Copy out word for word the lines of data from the line containing "The width and height of the screenshot is (434, 327)." through the end of the data, including both ends. Leave the pictures out of your copy.

### Data from a collection
++++++

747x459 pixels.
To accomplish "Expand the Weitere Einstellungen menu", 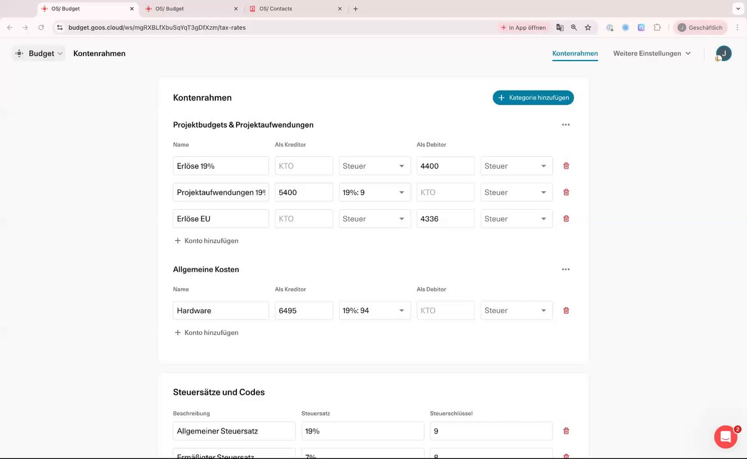I will pos(652,54).
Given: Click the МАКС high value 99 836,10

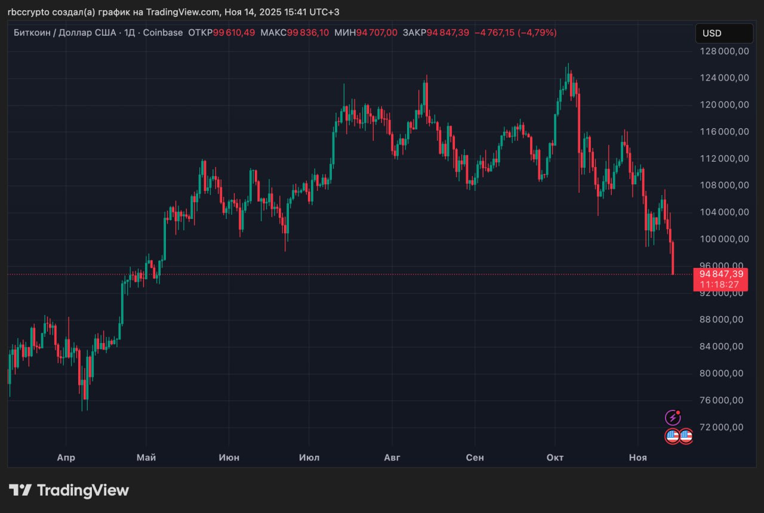Looking at the screenshot, I should point(307,33).
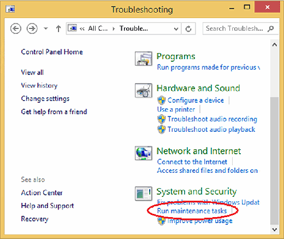This screenshot has height=239, width=284.
Task: Click the Network and Internet globe icon
Action: (x=144, y=153)
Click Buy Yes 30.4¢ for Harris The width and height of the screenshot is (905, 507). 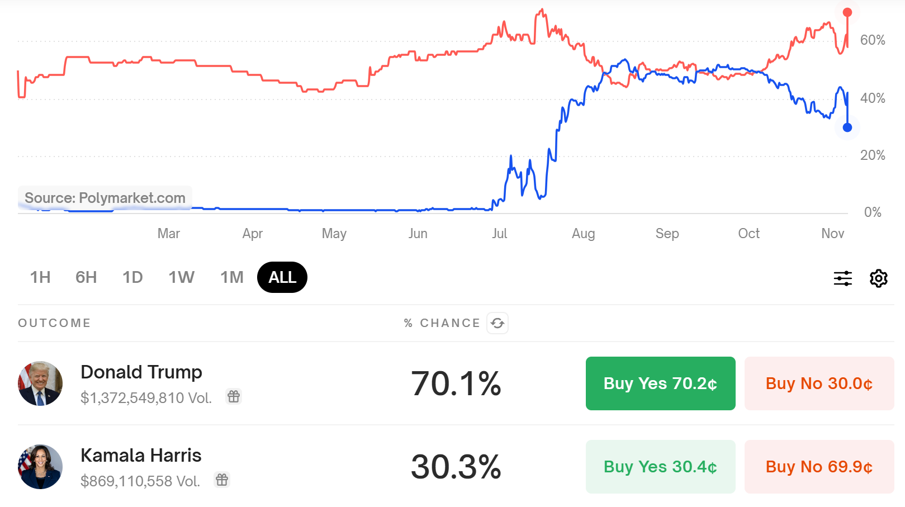tap(660, 466)
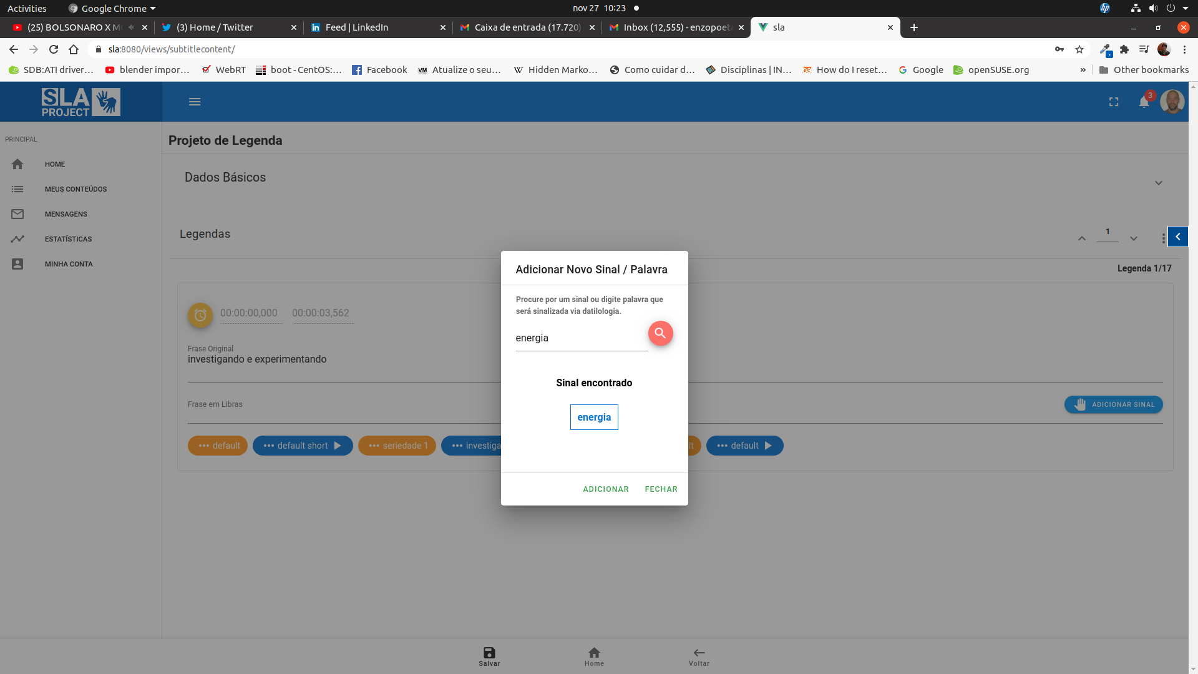1198x674 pixels.
Task: Open the three-dot Legendas options menu
Action: tap(1163, 238)
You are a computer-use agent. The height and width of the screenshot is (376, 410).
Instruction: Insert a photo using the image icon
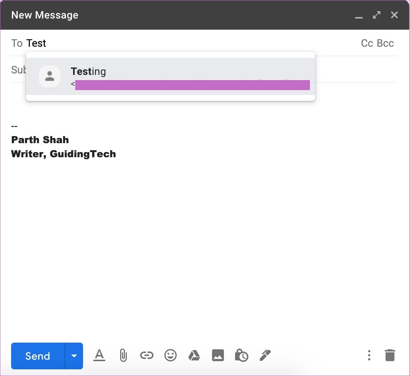[x=218, y=355]
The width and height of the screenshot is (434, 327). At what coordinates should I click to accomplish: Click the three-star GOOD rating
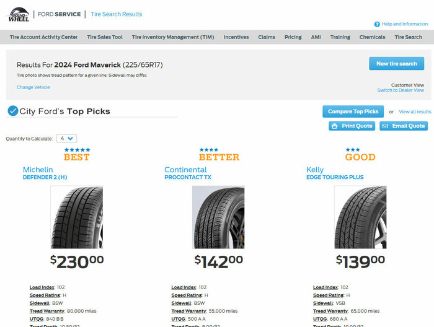353,150
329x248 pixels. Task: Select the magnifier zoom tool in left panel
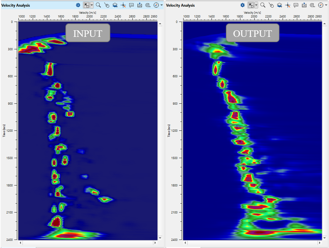point(98,5)
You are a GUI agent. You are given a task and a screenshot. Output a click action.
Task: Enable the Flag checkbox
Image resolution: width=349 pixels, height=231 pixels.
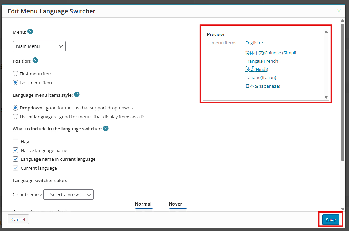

++++++

### Exercise result
The width and height of the screenshot is (434, 327). At what coordinates should I click to accomplish: Click the three-star GOOD rating
353,150
329x248 pixels. Task: Select the magnifier zoom tool in left panel
point(98,5)
You are a GUI agent. You are given a task and a screenshot. Output a click action.
Task: Enable the Flag checkbox
Image resolution: width=349 pixels, height=231 pixels.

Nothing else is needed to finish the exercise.